“Blissful” is Dickens’s word to describe Copperfield’s tenderest memories of Dora Spenlow’s picnic birthday party. He’s about nineteen and obsessed, getting up before 6 AM to buy flowers, so they are fresh.

The picnic is near Guilford, Surrey, that David thinks might have been conjured by an “Arabian Night-magician.” He rides horseback behind Dora’s carriage to look at Dora, who sits in a seat looking back at him. He does not mind the dust.

The food and champagne are plentiful. They eat lobster, a salad of lettuces, made by Red Whiskers, another of Dora’s suitors. David is so jealous that he says, “Nothing should have induced ME to touch it!” David’s contribution is a store-bought basket of crackers and “mottoes,” something that I’ve not yet been able to identify. Champagne and tea are made “with the kettle boiling “gypsy-fashion” on an open fire.

Dora sings accompanied by the guitar, and the picnic ends, leaving David obsessively in love and hopeful of success.
“I was happier than ever when the party broke up, and the other people, defeated Red Whisker and all, went their several ways, and we went ours through the still evening and the dying light, with sweet scents rising up around us.”

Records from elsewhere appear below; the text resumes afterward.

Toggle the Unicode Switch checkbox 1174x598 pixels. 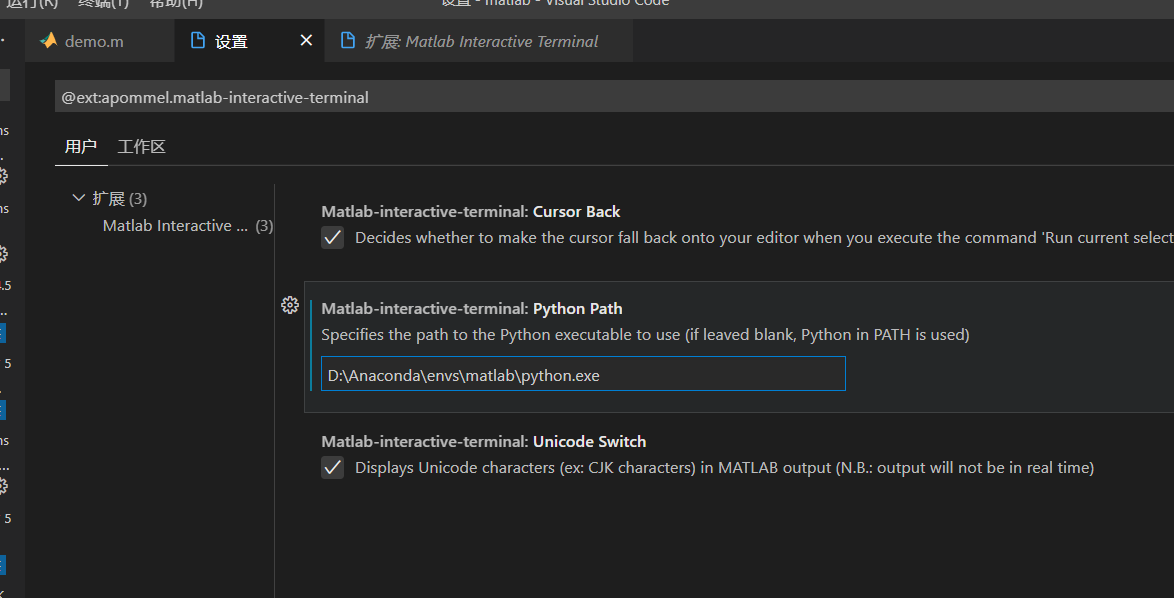(333, 467)
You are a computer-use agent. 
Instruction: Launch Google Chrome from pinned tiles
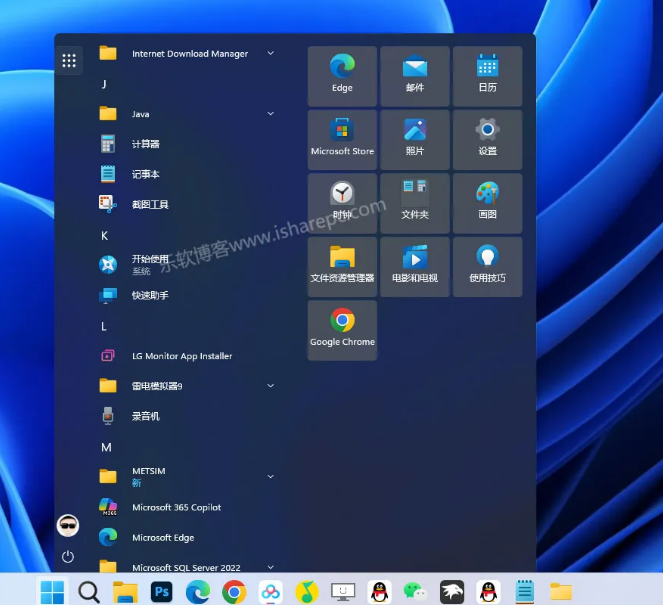[342, 329]
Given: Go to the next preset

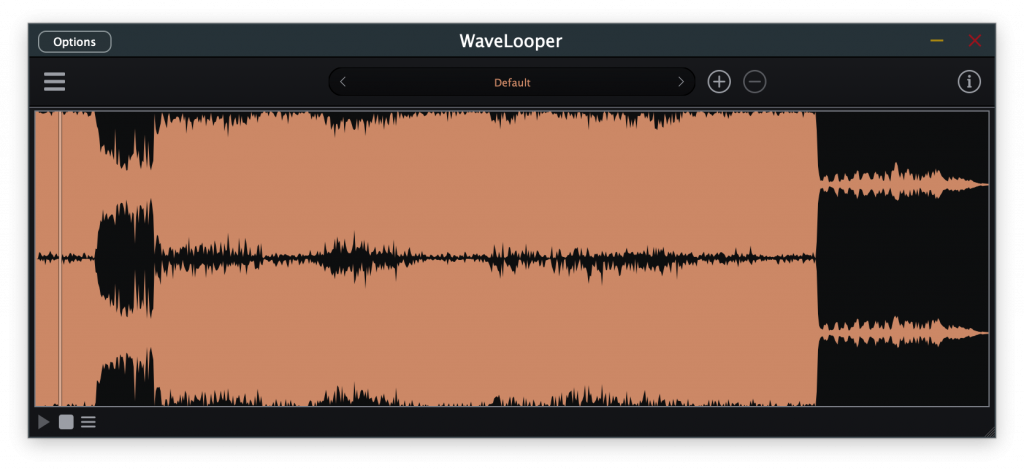Looking at the screenshot, I should 681,82.
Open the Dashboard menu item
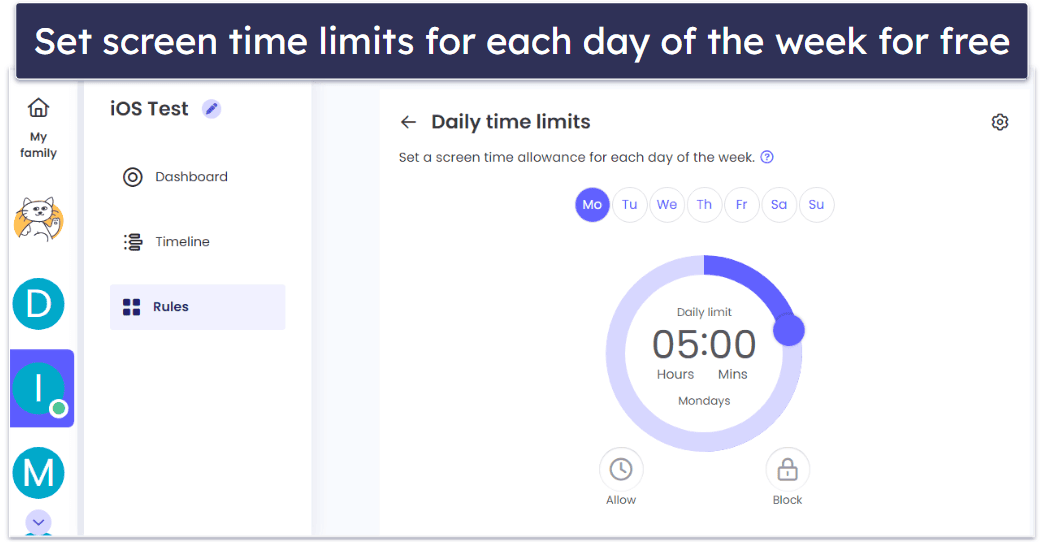 pos(190,177)
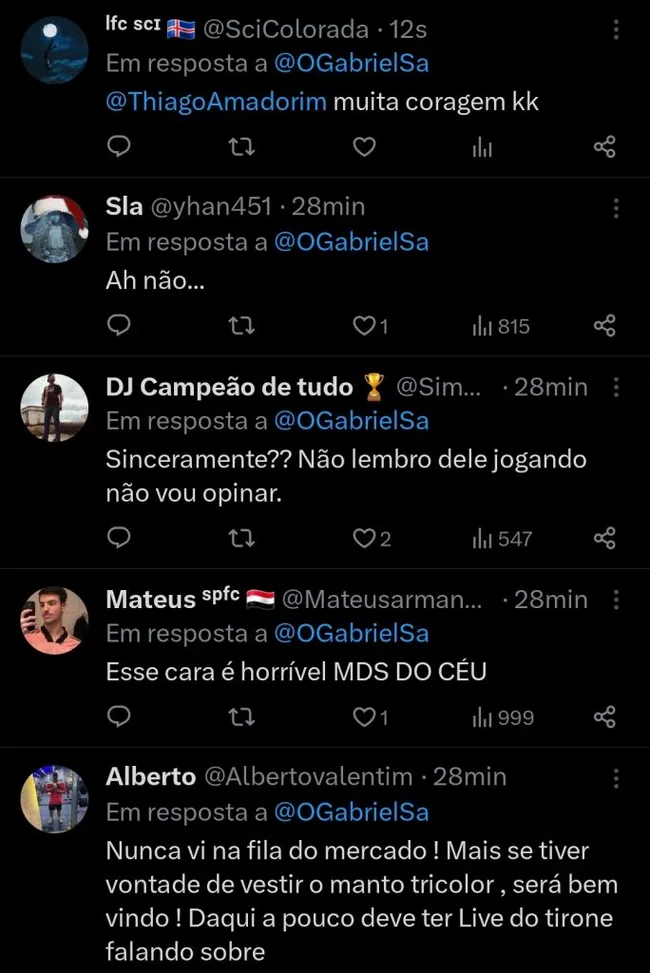Open more options for yhan451's reply
650x973 pixels.
(616, 206)
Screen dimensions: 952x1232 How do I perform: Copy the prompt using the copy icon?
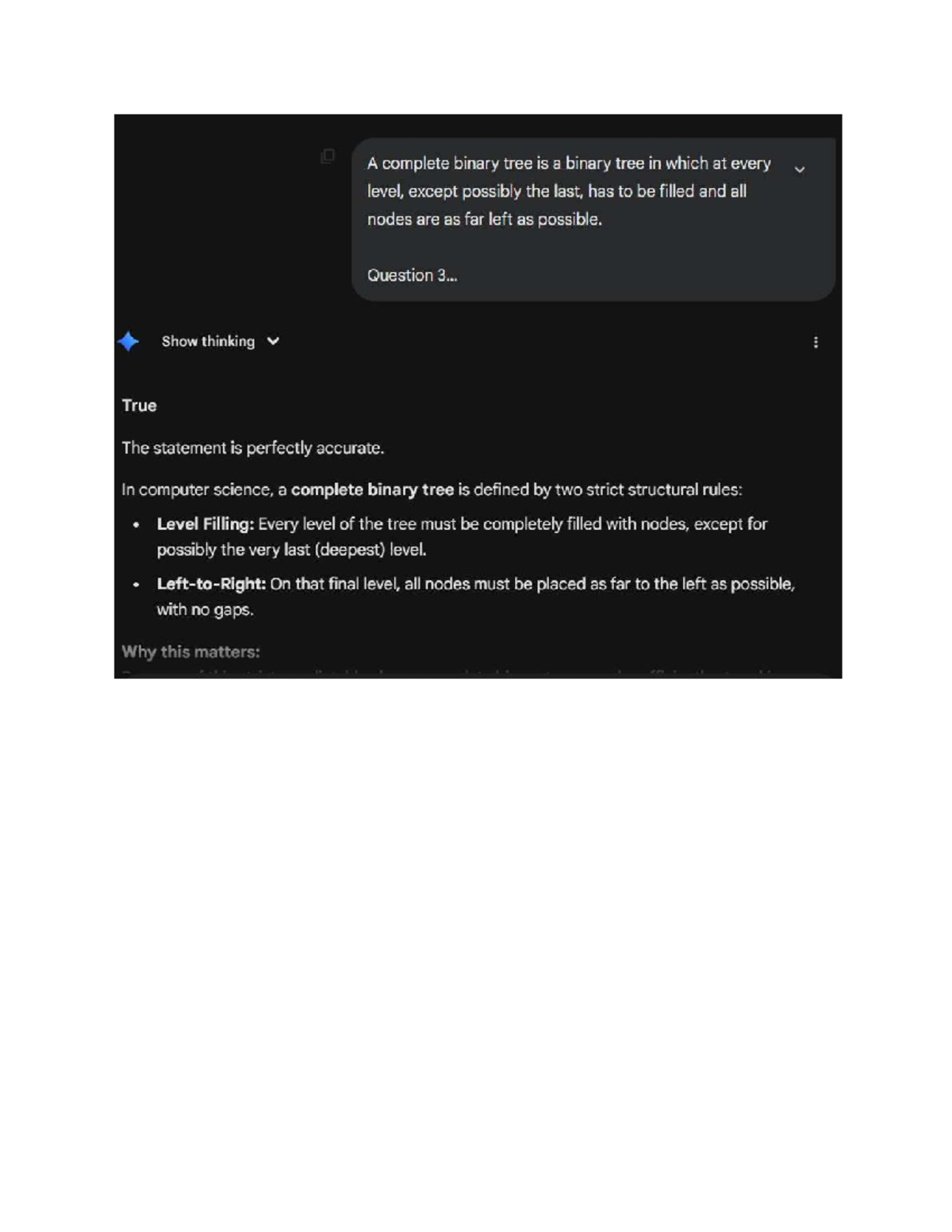pos(328,155)

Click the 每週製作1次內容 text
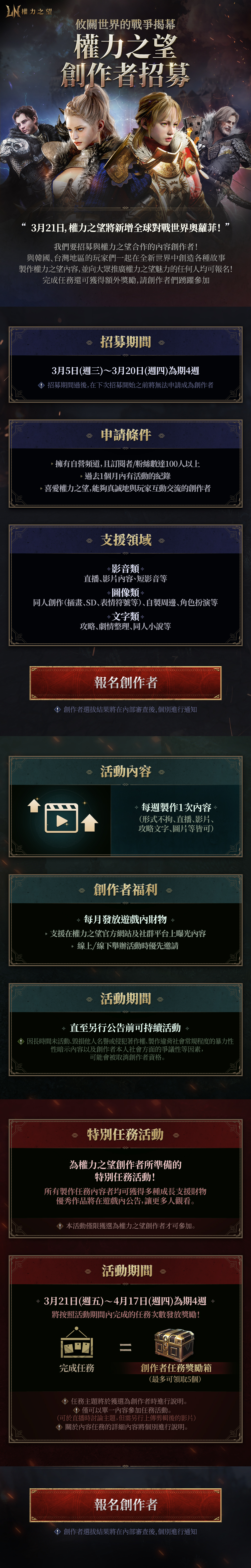pyautogui.click(x=176, y=807)
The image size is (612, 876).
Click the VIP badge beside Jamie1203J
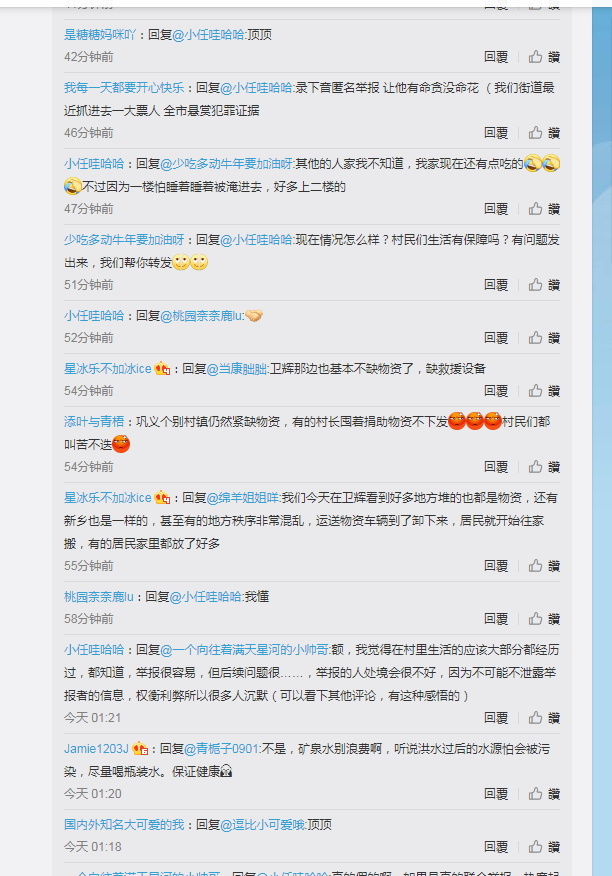tap(140, 749)
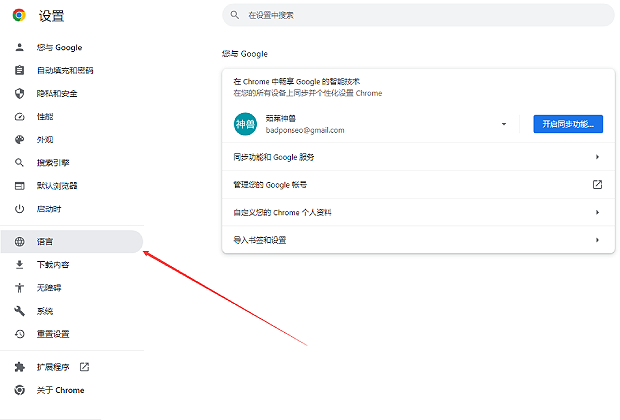Viewport: 620px width, 420px height.
Task: Click the 您与 Google person icon
Action: (x=19, y=48)
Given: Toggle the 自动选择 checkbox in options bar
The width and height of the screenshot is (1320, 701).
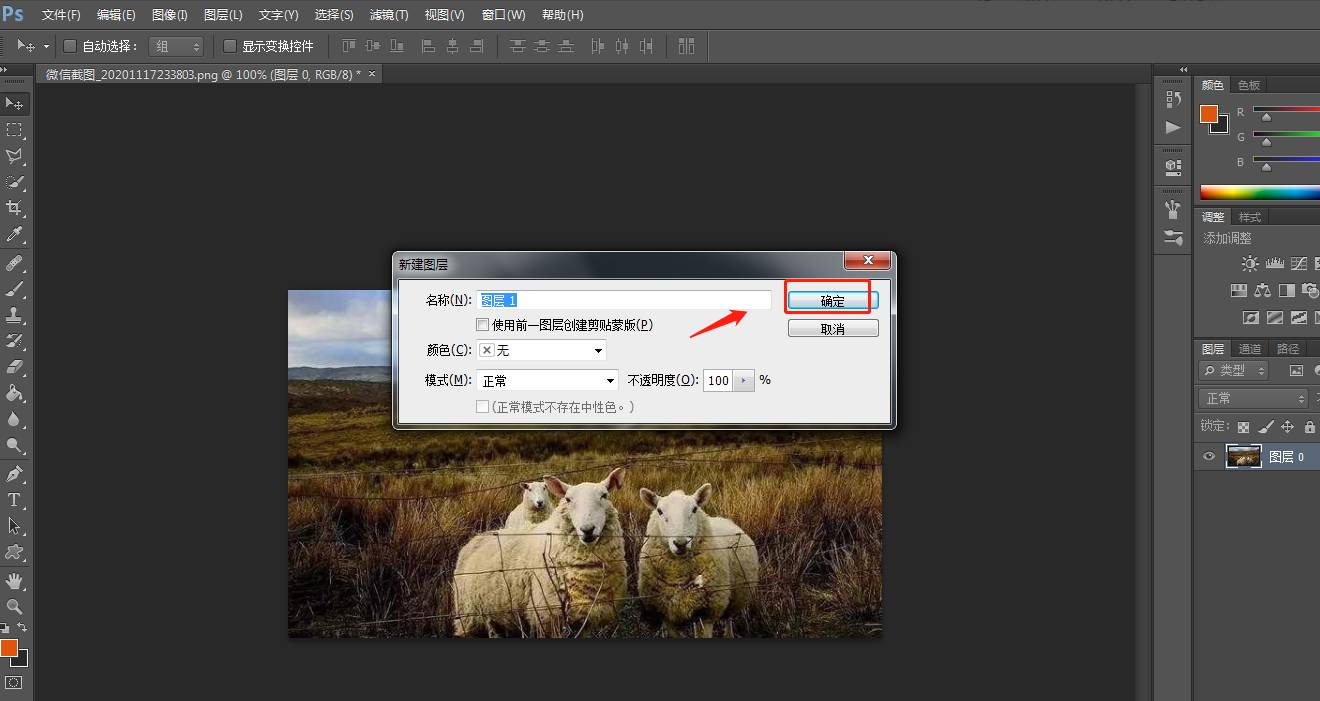Looking at the screenshot, I should 68,46.
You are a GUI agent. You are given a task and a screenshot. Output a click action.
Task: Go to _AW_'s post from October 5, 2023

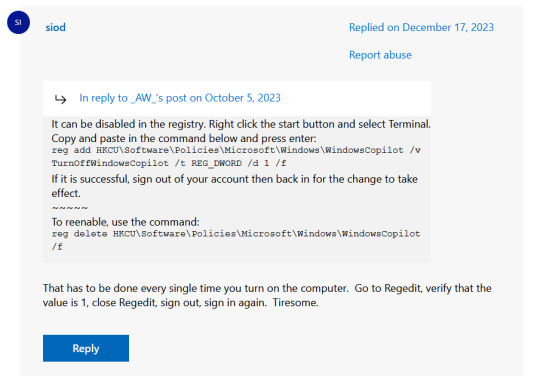180,98
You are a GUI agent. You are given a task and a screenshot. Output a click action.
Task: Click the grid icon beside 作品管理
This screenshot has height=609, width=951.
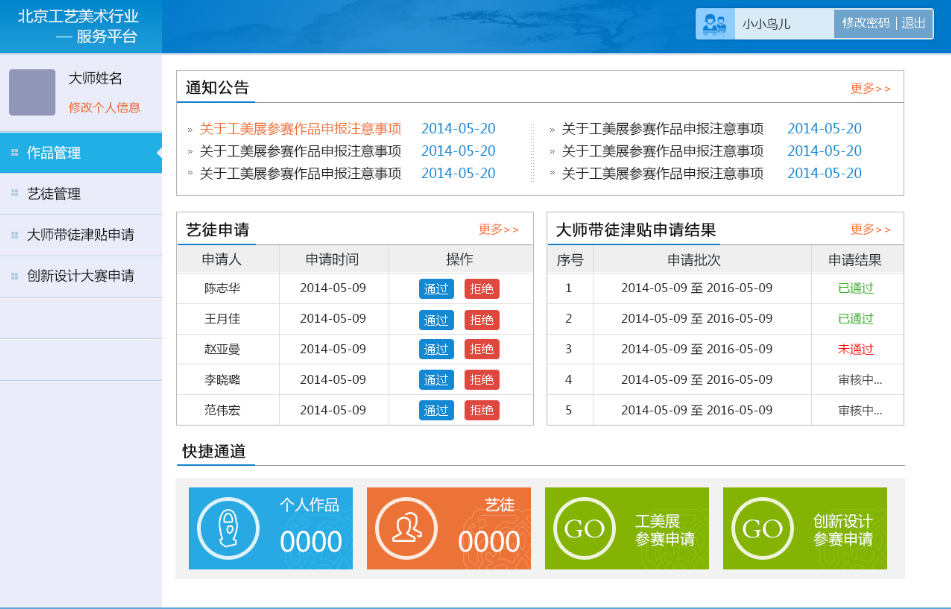pos(14,153)
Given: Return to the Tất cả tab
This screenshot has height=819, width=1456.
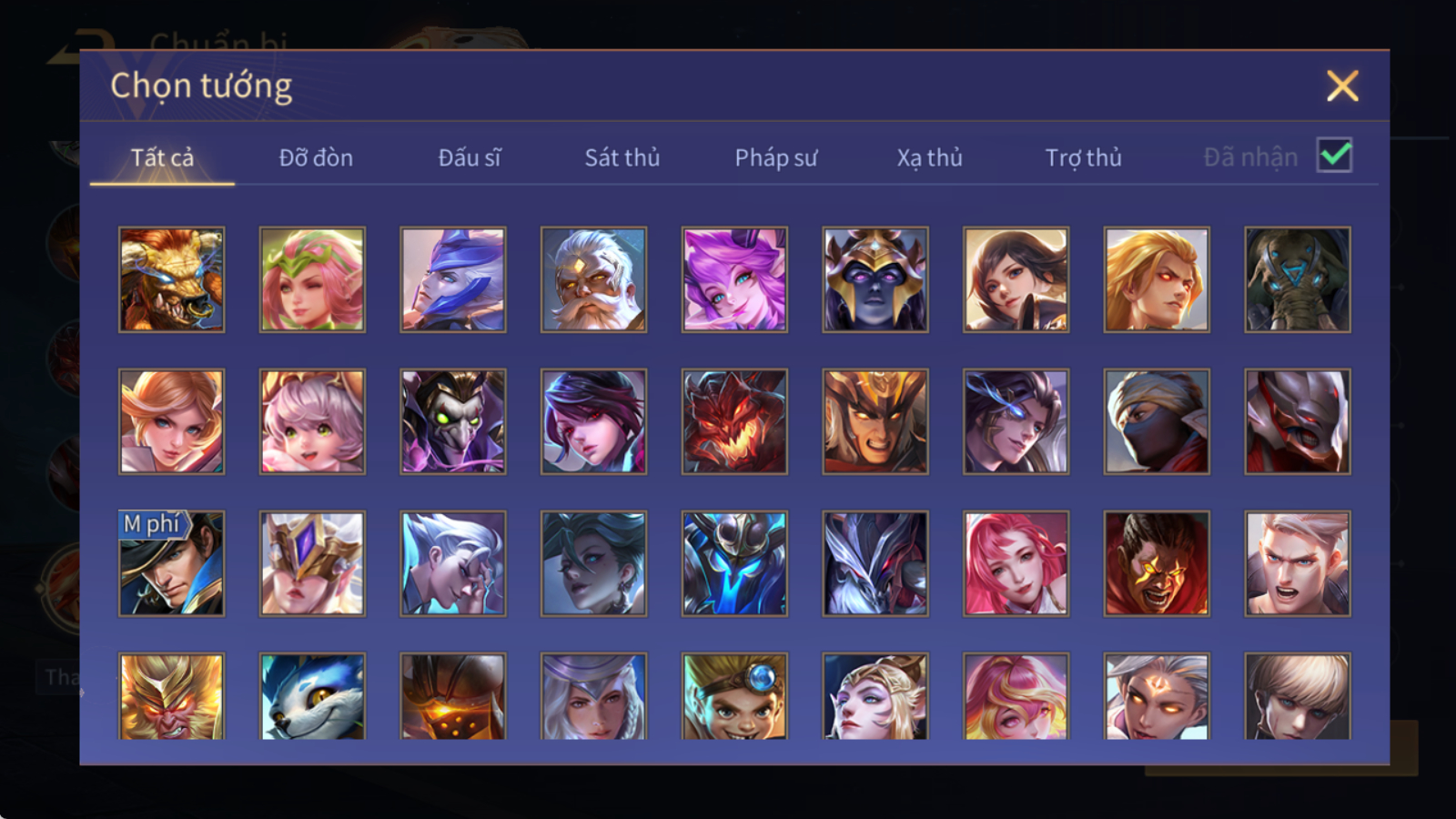Looking at the screenshot, I should pos(162,157).
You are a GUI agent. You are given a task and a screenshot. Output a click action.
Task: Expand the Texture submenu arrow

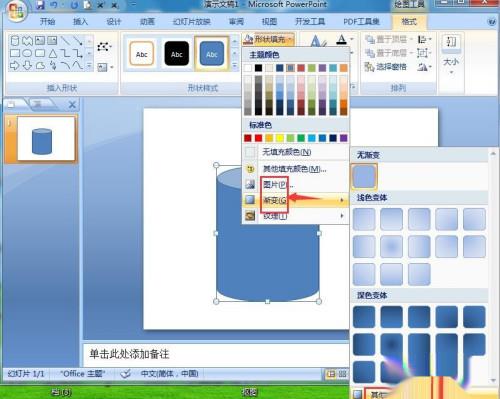[342, 216]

Mr. Spenlow falls asleep on the return, and David brazenly rides alongside the open carriage. “I rode by the side and talked to Dora,” he writes, and “She admired my horse and patted him—oh, what a dear little hand it looked upon a horse!—and her shawl would not keep right, and now and then I drew it round her with my arm.”

See Charles Dickens The Personal History and Experience of David Copperfield the Younger. London: 1849-1850; Charles Dickens. The Personal History of David Copperfield / With A Portrait Of The Author and Sixty-One Illustrations By J. Barnard. (New York: Harper, 1872) ; The Personal History of David Copperfield. Works of Charles Dickens. Household Edition. Illustrated by Fredrick Barnard. London: Chapman and Hall, 1872. New York: Harper, 1872; Simon Curtis. David Copperfield (1999). Screenplay by Adrian Hodges is based on Charles Dickens’s novel (1850).

*Dora never lives up to David’s practical expectations as a wife. Conveniently, she dies of a lingering illness. Sad and chastened, David must get on in the world and find a proper lover and mate, which he does.

Ironically, while composing swaths of the novel, Dickens was vacationing on the Isle of Wight. Catherine Dickens was expecting their eighth child, eventually named Dora. It seemed a happy time, but Dickens was unhappy and disappointed with Catherine. He writes of this in David’s voice: “My mind was still running on some of the expressions used. ‘There can be no disparity in marriage like unsuitability of mind and purpose.’ ‘The first mistaken impulse of an undisciplined heart.’ ‘My love was founded on a rock.’ But we were at home; and the trodden leaves were lying under-foot, and the autumn wind was blowing.”